| Instructions for the task |
These entries are to be set down again exactly.

Stored data entries
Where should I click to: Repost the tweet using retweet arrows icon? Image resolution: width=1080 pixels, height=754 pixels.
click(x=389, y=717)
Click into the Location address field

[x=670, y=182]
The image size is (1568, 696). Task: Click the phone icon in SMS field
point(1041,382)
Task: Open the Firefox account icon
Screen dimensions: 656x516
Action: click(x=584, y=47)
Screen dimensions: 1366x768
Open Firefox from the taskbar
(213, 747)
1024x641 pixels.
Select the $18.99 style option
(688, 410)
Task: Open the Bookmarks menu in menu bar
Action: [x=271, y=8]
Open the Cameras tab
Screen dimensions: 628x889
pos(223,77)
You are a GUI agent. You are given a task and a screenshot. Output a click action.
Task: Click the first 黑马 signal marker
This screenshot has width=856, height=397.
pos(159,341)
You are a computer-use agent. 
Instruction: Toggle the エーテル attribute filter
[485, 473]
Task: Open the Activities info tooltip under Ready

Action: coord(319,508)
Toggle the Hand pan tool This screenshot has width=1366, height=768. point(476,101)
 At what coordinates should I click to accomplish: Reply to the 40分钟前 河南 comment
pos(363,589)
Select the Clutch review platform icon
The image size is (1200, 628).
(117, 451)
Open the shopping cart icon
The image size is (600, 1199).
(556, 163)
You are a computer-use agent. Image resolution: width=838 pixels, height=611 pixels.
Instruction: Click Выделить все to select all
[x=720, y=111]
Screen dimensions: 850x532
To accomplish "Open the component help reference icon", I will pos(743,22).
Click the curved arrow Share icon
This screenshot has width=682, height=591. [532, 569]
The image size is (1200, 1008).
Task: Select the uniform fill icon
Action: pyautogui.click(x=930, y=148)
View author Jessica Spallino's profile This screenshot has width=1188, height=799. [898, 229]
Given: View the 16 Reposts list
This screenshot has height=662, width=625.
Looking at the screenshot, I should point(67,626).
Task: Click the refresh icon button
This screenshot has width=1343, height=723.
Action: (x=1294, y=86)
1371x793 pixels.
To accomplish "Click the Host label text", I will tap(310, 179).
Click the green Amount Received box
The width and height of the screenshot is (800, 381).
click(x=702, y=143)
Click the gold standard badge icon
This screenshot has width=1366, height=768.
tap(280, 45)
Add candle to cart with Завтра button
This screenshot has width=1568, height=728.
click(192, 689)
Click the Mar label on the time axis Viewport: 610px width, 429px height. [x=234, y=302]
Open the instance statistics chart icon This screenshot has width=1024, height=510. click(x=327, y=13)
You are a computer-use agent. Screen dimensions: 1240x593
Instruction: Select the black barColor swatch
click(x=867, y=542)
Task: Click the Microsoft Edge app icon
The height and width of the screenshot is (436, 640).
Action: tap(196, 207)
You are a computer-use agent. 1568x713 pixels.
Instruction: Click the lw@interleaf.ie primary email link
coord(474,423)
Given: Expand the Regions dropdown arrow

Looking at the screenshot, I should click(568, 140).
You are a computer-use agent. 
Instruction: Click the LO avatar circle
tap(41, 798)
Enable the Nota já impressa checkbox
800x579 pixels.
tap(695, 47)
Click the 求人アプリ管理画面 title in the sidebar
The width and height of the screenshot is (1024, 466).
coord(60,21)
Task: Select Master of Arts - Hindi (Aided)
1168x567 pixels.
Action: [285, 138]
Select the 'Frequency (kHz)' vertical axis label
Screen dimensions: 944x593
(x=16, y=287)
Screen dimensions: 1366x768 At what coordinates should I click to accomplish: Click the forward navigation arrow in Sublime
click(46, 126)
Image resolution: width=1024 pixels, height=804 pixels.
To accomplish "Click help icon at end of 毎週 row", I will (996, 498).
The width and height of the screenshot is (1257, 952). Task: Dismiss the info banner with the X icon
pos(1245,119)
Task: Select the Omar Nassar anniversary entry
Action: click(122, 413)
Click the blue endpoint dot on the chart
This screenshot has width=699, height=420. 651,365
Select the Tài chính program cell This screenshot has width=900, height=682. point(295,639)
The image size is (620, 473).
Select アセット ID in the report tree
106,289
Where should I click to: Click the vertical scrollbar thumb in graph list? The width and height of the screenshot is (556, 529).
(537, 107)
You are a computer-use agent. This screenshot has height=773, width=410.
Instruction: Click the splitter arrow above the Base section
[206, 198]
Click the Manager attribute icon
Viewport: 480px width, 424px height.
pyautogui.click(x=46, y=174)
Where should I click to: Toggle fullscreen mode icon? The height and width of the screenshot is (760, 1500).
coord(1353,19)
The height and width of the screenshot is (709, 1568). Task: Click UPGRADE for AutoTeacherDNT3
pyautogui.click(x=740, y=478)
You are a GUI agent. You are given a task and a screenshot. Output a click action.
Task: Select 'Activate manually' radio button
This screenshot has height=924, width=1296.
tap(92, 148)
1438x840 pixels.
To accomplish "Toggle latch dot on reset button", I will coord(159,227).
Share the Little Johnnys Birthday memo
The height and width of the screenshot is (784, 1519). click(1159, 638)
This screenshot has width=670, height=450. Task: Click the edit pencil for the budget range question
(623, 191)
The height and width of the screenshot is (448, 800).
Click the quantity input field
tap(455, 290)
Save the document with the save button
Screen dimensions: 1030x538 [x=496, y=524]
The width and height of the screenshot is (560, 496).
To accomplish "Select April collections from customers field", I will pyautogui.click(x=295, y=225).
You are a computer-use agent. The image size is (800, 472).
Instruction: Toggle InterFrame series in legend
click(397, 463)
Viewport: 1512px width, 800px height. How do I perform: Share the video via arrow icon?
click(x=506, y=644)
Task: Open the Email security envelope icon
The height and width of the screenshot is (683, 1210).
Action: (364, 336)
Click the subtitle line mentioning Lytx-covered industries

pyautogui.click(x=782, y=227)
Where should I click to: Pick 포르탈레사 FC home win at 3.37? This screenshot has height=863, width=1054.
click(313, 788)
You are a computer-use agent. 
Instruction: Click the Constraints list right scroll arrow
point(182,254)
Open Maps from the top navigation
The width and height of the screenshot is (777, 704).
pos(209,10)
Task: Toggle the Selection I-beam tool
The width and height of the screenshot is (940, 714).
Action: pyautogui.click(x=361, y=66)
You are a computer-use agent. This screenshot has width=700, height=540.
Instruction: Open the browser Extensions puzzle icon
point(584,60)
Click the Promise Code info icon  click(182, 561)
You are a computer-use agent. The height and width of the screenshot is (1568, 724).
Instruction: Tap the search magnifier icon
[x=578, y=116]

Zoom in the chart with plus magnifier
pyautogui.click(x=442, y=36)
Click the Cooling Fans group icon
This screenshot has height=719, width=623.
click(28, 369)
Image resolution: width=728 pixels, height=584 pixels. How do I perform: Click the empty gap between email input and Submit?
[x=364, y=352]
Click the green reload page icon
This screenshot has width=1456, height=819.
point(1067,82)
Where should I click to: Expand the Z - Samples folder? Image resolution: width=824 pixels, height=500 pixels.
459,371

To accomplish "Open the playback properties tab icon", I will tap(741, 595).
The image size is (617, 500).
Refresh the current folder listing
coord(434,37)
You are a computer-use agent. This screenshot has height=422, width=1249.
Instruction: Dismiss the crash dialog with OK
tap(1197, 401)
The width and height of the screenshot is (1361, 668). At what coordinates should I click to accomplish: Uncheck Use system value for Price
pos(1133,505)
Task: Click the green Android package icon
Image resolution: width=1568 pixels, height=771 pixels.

| Result of this task |
Where should I click to: Repost the tweet using retweet arrows icon? Image resolution: width=1080 pixels, height=754 pixels.
click(x=389, y=717)
Click into the Location address field

[x=670, y=182]
The image size is (1568, 696). Task: Click the phone icon in SMS field
point(1041,382)
Task: Open the Firefox account icon
Screen dimensions: 656x516
Action: click(x=584, y=47)
Screen dimensions: 1366x768
Open Firefox from the taskbar
(213, 747)
1024x641 pixels.
Select the $18.99 style option
(688, 410)
Task: Open the Bookmarks menu in menu bar
Action: [x=271, y=8]
Open the Cameras tab
Screen dimensions: 628x889
pos(223,77)
You are a GUI agent. You are given a task and a screenshot. Output a click action.
Task: Click the first 黑马 signal marker
This screenshot has width=856, height=397.
pos(159,341)
You are a computer-use agent. 
Instruction: Toggle the エーテル attribute filter
[485, 473]
Task: Open the Activities info tooltip under Ready

Action: coord(319,508)
Toggle the Hand pan tool This screenshot has width=1366, height=768. point(476,101)
 At what coordinates should I click to accomplish: Reply to the 40分钟前 河南 comment
pos(363,589)
Select the Clutch review platform icon
The image size is (1200, 628).
(117, 451)
Open the shopping cart icon
The image size is (600, 1199).
(556, 163)
You are a computer-use agent. Image resolution: width=838 pixels, height=611 pixels.
Instruction: Click Выделить все to select all
[x=720, y=111]
Screen dimensions: 850x532
To accomplish "Open the component help reference icon", I will pos(743,22).
Click the curved arrow Share icon
This screenshot has width=682, height=591. [532, 569]
The image size is (1200, 1008).
Task: Select the uniform fill icon
Action: pyautogui.click(x=930, y=148)
View author Jessica Spallino's profile This screenshot has width=1188, height=799. [898, 229]
Given: View the 16 Reposts list
This screenshot has height=662, width=625.
Looking at the screenshot, I should point(67,626).
Task: Click the refresh icon button
This screenshot has width=1343, height=723.
Action: (x=1294, y=86)
1371x793 pixels.
To accomplish "Click the Host label text", I will tap(310, 179).
Click the green Amount Received box
The width and height of the screenshot is (800, 381).
click(x=702, y=143)
Click the gold standard badge icon
This screenshot has width=1366, height=768.
tap(280, 45)
Add candle to cart with Завтра button
This screenshot has width=1568, height=728.
click(192, 689)
Click the Mar label on the time axis Viewport: 610px width, 429px height. [x=234, y=302]
Open the instance statistics chart icon This screenshot has width=1024, height=510. click(x=327, y=13)
You are a computer-use agent. Screen dimensions: 1240x593
Instruction: Select the black barColor swatch
click(x=867, y=542)
Task: Click the Microsoft Edge app icon
The height and width of the screenshot is (436, 640).
Action: tap(196, 207)
You are a computer-use agent. 1568x713 pixels.
Instruction: Click the lw@interleaf.ie primary email link
coord(474,423)
Given: Expand the Regions dropdown arrow

Looking at the screenshot, I should click(568, 140).
You are a computer-use agent. 
Instruction: Click the LO avatar circle
tap(41, 798)
Enable the Nota já impressa checkbox
800x579 pixels.
tap(695, 47)
Click the 求人アプリ管理画面 title in the sidebar
The width and height of the screenshot is (1024, 466).
coord(60,21)
Task: Select Master of Arts - Hindi (Aided)
1168x567 pixels.
Action: [285, 138]
Select the 'Frequency (kHz)' vertical axis label
Screen dimensions: 944x593
(x=16, y=287)
Screen dimensions: 1366x768 At what coordinates should I click to accomplish: Click the forward navigation arrow in Sublime
click(46, 126)
Image resolution: width=1024 pixels, height=804 pixels.
To accomplish "Click help icon at end of 毎週 row", I will (996, 498).
The width and height of the screenshot is (1257, 952). Task: Dismiss the info banner with the X icon
pos(1245,119)
Task: Select the Omar Nassar anniversary entry
Action: click(122, 413)
Click the blue endpoint dot on the chart
This screenshot has width=699, height=420. 651,365
Select the Tài chính program cell This screenshot has width=900, height=682. point(295,639)
The image size is (620, 473).
Select アセット ID in the report tree
106,289
Where should I click to: Click the vertical scrollbar thumb in graph list? The width and height of the screenshot is (556, 529).
(537, 107)
You are a computer-use agent. This screenshot has height=773, width=410.
Instruction: Click the splitter arrow above the Base section
[206, 198]
Click the Manager attribute icon
Viewport: 480px width, 424px height.
pyautogui.click(x=46, y=174)
Where should I click to: Toggle fullscreen mode icon? The height and width of the screenshot is (760, 1500).
coord(1353,19)
The height and width of the screenshot is (709, 1568). Task: Click UPGRADE for AutoTeacherDNT3
pyautogui.click(x=740, y=478)
You are a GUI agent. You are given a task and a screenshot. Output a click action.
Task: Select 'Activate manually' radio button
This screenshot has height=924, width=1296.
tap(92, 148)
1438x840 pixels.
To accomplish "Toggle latch dot on reset button", I will coord(159,227).
Share the Little Johnnys Birthday memo
The height and width of the screenshot is (784, 1519). click(1159, 638)
This screenshot has width=670, height=450. Task: Click the edit pencil for the budget range question
(623, 191)
The height and width of the screenshot is (448, 800).
Click the quantity input field
tap(455, 290)
Save the document with the save button
Screen dimensions: 1030x538 [x=496, y=524]
The width and height of the screenshot is (560, 496).
To accomplish "Select April collections from customers field", I will pyautogui.click(x=295, y=225).
You are a computer-use agent. The image size is (800, 472).
Instruction: Toggle InterFrame series in legend
click(397, 463)
Viewport: 1512px width, 800px height. How do I perform: Share the video via arrow icon?
click(x=506, y=644)
Task: Open the Email security envelope icon
The height and width of the screenshot is (683, 1210).
Action: (364, 336)
Click the subtitle line mentioning Lytx-covered industries

pyautogui.click(x=782, y=227)
Where should I click to: Pick 포르탈레사 FC home win at 3.37? This screenshot has height=863, width=1054.
click(313, 788)
You are a computer-use agent. 
Instruction: Click the Constraints list right scroll arrow
point(182,254)
Open Maps from the top navigation
The width and height of the screenshot is (777, 704).
pos(209,10)
Task: Toggle the Selection I-beam tool
The width and height of the screenshot is (940, 714).
Action: pyautogui.click(x=361, y=66)
You are a computer-use agent. This screenshot has width=700, height=540.
Instruction: Open the browser Extensions puzzle icon
point(584,60)
Click the Promise Code info icon  click(182, 561)
You are a computer-use agent. The height and width of the screenshot is (1568, 724).
Instruction: Tap the search magnifier icon
[x=578, y=116]

Zoom in the chart with plus magnifier
pyautogui.click(x=442, y=36)
Click the Cooling Fans group icon
This screenshot has height=719, width=623.
click(28, 369)
Image resolution: width=728 pixels, height=584 pixels. How do I perform: Click the empty gap between email input and Submit?
[x=364, y=352]
Click the green reload page icon
This screenshot has width=1456, height=819.
point(1067,82)
Where should I click to: Expand the Z - Samples folder? Image resolution: width=824 pixels, height=500 pixels.
459,371

To accomplish "Open the playback properties tab icon", I will tap(741, 595).
The image size is (617, 500).
Refresh the current folder listing
coord(434,37)
You are a computer-use agent. This screenshot has height=422, width=1249.
Instruction: Dismiss the crash dialog with OK
tap(1197, 401)
The width and height of the screenshot is (1361, 668). At what coordinates should I click to accomplish: Uncheck Use system value for Price
pos(1133,505)
Task: Click the green Android package icon
Image resolution: width=1568 pixels, height=771 pixels.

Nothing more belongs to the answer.